Purpose
The purpose of this post is to explain how to monitor Database Performance with Prometheus and Grafana.
Connection Pooling & Thread Pools
The docs of doobie, the Functional Programming JDBC Access Library used nearly ubiquitously at Banno, offers a helpful explanation of
Connection Pooling and Thread Pools: https://tpolecat.github.io/doobie/docs/14-Managing-Connections.html#about-transactors.

Collecting Metrics via Prometheus
Code
def createDeviceRegistrationRepositoryConfig[F[_]: ContextShift](
...,
cr: CollectorRegistry,
...
hikariConfig <- Stream.eval(
F.delay {
val c = new HikariConfig()
c.setDriverClassName(connection.dbDriver)
c.setJdbcUrl(connection.dbServer)
c.setUsername(creds.username)
c.setPassword(creds.password)
c.setMetricsTrackerFactory(new PrometheusMetricsTrackerFactory(cr)) // Writes metrics to the CollectorRegistry. Consequently, Prometheus can then
// scrape (collect) them for display in Grafana, alerting, etc.

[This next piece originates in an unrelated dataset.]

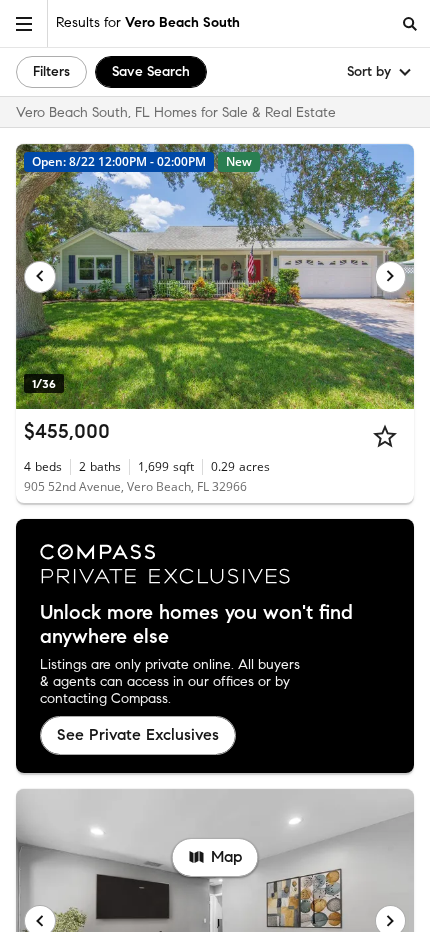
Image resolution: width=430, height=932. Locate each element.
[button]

c.setMinimumIdle(connection.minIdle) // Sets minimum idle connections
c.setMaximumPoolSize(connection.maximumPoolSize) // Sets max pool size
c
}
)
Collecting Metrics for > 1 Database in a Service
If you’re connecting to multiple different DBs from a single service, you’ll want to share a single PrometheusMetricsTrackerFactory instance between the two connection pools. Otherwise, you’ll likely run into exceptions in initializing the underlying metrics, and end up only recording metrics for one of the pools.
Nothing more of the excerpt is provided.